-- Opening Marker --

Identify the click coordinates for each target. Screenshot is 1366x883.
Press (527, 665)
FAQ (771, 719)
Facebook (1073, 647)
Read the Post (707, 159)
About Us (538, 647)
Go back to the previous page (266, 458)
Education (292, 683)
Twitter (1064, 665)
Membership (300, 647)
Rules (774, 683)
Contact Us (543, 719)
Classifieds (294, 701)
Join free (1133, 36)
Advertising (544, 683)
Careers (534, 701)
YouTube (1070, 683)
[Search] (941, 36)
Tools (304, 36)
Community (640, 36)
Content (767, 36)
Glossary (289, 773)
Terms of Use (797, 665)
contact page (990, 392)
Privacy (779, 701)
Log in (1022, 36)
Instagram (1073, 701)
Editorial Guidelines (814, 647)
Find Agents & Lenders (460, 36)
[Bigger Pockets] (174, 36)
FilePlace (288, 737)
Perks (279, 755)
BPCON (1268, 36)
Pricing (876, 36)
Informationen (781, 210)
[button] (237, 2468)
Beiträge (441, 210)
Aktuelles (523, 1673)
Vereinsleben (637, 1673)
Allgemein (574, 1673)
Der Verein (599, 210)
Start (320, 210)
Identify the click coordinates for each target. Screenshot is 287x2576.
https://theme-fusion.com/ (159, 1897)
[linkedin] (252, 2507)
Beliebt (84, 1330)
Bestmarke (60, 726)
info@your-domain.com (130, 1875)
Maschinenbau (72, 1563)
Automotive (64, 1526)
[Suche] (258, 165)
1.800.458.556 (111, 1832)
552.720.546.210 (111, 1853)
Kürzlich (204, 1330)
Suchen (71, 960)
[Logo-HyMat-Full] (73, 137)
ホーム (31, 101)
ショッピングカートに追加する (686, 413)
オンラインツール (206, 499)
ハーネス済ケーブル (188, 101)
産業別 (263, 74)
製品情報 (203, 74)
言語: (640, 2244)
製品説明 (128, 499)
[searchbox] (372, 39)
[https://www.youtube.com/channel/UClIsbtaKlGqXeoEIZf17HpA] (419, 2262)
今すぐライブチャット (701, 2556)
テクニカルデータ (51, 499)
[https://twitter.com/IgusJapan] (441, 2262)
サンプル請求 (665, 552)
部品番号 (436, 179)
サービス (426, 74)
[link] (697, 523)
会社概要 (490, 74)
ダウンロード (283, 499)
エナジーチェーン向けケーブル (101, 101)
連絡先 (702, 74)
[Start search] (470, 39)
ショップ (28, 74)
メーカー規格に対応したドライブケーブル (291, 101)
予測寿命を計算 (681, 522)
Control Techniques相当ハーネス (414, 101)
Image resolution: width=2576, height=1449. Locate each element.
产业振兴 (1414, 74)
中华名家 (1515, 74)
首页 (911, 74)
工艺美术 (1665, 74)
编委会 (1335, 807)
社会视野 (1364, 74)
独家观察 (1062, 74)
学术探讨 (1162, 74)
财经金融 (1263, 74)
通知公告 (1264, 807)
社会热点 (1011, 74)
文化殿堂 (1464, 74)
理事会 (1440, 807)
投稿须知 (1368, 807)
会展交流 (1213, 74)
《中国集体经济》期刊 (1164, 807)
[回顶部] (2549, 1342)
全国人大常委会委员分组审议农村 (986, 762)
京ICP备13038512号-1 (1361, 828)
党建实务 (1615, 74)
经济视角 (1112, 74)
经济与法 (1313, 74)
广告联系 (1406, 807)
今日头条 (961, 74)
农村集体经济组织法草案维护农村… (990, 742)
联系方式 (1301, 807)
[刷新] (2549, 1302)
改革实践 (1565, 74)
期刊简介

-- Closing Marker --

[Exercise instructions]: Your answer should consist only of the lines from the one with "Bestmarke (60, 726)" through the last line of the entries above, retyped exactly.

[Solution to the exercise]:
Bestmarke (60, 726)
info@your-domain.com (130, 1875)
Maschinenbau (72, 1563)
Automotive (64, 1526)
[Suche] (258, 165)
1.800.458.556 (111, 1832)
552.720.546.210 (111, 1853)
Kürzlich (204, 1330)
Suchen (71, 960)
[Logo-HyMat-Full] (73, 137)
ホーム (31, 101)
ショッピングカートに追加する (686, 413)
オンラインツール (206, 499)
ハーネス済ケーブル (188, 101)
産業別 (263, 74)
製品情報 (203, 74)
言語: (640, 2244)
製品説明 (128, 499)
[searchbox] (372, 39)
[https://www.youtube.com/channel/UClIsbtaKlGqXeoEIZf17HpA] (419, 2262)
今すぐライブチャット (701, 2556)
テクニカルデータ (51, 499)
[https://twitter.com/IgusJapan] (441, 2262)
サンプル請求 (665, 552)
部品番号 (436, 179)
サービス (426, 74)
[link] (697, 523)
会社概要 (490, 74)
ダウンロード (283, 499)
エナジーチェーン向けケーブル (101, 101)
連絡先 (702, 74)
[Start search] (470, 39)
ショップ (28, 74)
メーカー規格に対応したドライブケーブル (291, 101)
予測寿命を計算 (681, 522)
Control Techniques相当ハーネス (414, 101)
Image resolution: width=2576, height=1449. Locate each element.
产业振兴 (1414, 74)
中华名家 (1515, 74)
首页 (911, 74)
工艺美术 (1665, 74)
编委会 (1335, 807)
社会视野 (1364, 74)
独家观察 (1062, 74)
学术探讨 (1162, 74)
财经金融 (1263, 74)
通知公告 (1264, 807)
社会热点 (1011, 74)
文化殿堂 (1464, 74)
理事会 (1440, 807)
投稿须知 (1368, 807)
会展交流 (1213, 74)
《中国集体经济》期刊 (1164, 807)
[回顶部] (2549, 1342)
全国人大常委会委员分组审议农村 (986, 762)
京ICP备13038512号-1 (1361, 828)
党建实务 (1615, 74)
经济视角 (1112, 74)
经济与法 (1313, 74)
广告联系 (1406, 807)
今日头条 (961, 74)
农村集体经济组织法草案维护农村… (990, 742)
联系方式 (1301, 807)
[刷新] (2549, 1302)
改革实践 (1565, 74)
期刊简介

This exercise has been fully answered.